Investigators searched Tuesday for one or more arsonists behind a string of stubborn wildfires that have destroyed or damaged more than 160 homes on Florida's Atlantic coast.
Firefighters in Brevard County were trying for the third day to contain fires that have scorched an estimated 10,000 acres, or more than 15 square miles, in and around the neighboring towns of Palm Bay and Malabar.
Though the high winds fueling the flames Monday had slowed significantly, officials worried about the flames spreading quickly in the dry conditions.
"We desperately need rain," said Palm Bay Fire Marshal Mike Couture. "We don't have any, and we're not projected to get any anytime soon."
All 18 schools in Palm Bay were closed Tuesday. Smoke and the proximity of the flames have caused the intermittent closure of major highways in the area, including a 34-mile section of Interstate 95 south of the fires that was closed again midmorning Tuesday.
"Flames are coming onto the interstate," Florida Highway Patrol Trooper Kim Miller said.
Palm Bay fires contained
Authorities said they had "a majority" of the Palm Bay fires contained and were getting better control over the fires in Malabar, where firefighters slept in shifts on cots lined up in the volunteer fire station.
Palm Bay police were working with the state fire marshal's office and Brevard County Fire Rescue to investigate who set an estimated nine fires that spread into a larger, uncontrollable blaze.
"Some are caused by embers that are flying, but the locations of the fires indicated that these were initiated separately, which makes us firmly believe that an individual or individuals was involved in setting those," Police Chief Bill Berger said.
Palm Bay Fire Marshal Mike Cotoure said that 62 homes there were destroyed, a loss of $9 million, and that 100 more were damaged. At least four homes in the rest of the county were ruined, officials said.
Saving some homes
Neighborhoods built into dense woods were surrounded by ashes, twisted limbs and charred tree trunks where the fires raged through. Many homes, however, were saved.
Angel Pagan, a 35-year-old salesman, watched Tuesday as firefighters hosed down the smoldering woods surrounding his home. A night earlier, he neighbors used garden hoses and buckets of water to douse the flames. Pagan sent his wife and their young sons, ages 1 year old and 1 month, to stay with a relative.
"I cannot believe it; my house was surrounded, and my house did not go up," Pagan said. "It's pure luck, and God."
Across the street, a stucco home was charred and crumbling. On it was duct-taped a bright red note from the building inspector: "Totaled."
"We saved a lot of them. The fire department got here and their house was already on fire," Pagan said, gesturing across the street.

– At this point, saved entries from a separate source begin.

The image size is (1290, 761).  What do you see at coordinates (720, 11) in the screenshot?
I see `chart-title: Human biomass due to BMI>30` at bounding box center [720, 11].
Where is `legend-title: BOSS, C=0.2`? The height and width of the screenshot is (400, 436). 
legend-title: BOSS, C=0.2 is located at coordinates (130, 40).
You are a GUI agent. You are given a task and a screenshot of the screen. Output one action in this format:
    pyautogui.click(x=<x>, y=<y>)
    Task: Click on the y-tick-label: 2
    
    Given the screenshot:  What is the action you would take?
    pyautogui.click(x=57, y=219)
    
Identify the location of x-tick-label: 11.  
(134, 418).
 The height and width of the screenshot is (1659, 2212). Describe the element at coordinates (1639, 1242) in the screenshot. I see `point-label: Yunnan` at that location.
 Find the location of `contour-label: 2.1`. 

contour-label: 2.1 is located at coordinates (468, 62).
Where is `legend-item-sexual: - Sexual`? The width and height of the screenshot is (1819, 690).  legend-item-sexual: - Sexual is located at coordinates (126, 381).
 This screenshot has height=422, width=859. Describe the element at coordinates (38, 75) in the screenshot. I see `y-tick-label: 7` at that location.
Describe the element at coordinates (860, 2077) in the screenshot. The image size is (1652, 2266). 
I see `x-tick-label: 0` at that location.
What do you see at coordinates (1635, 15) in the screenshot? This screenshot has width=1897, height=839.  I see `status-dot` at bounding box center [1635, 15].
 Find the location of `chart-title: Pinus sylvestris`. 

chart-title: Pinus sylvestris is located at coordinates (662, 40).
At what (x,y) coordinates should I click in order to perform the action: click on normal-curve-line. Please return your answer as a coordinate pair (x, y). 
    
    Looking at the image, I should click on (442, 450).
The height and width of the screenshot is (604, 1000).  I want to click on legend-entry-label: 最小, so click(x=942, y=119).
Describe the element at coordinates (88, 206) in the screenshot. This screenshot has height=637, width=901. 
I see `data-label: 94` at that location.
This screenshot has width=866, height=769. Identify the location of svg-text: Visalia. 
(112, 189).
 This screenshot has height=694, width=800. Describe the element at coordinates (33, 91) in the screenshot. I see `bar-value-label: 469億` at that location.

Wielding shovels, garden hoses
A few miles away, Barry Self, an off-duty Palm Bay police officer, was shoveling dirt over still-smoldering patches of woods across the street from his home. He and two neighbors also used garden hoses late into the night to ward off the fire as it skipped across their yards. Self lost his backyard fence and was without electricity Tuesday afternoon, but he said he considers himself fortunate.
"It looks like a little war zone," Self said of the area. "And we're lucky compared to a lot of people. I'm very lucky. I drove around this morning and saw a bunch of houses just totaled to the ground. It's unbelievable, it really is."
Gov. Charlie Crist on Tuesday toured the area, which he has declared a state of emergency. Federal officials have authorized funding to reimburse the state's firefighting costs in Brevard County.
Meanwhile, firefighters in Southern California were battling a 30-acre wildfire Tuesday that was scorching forest land about 45 miles northeast of Los Angeles.
The blaze on Mount Baldy, in Angeles National Forest, was burning at about 7,000 feet Tuesday as stiff winds began blowing, said U.S. Forest Service spokeswoman Kathy Peterson.
No evacuations have been reported, and it’s unclear what started the blaze.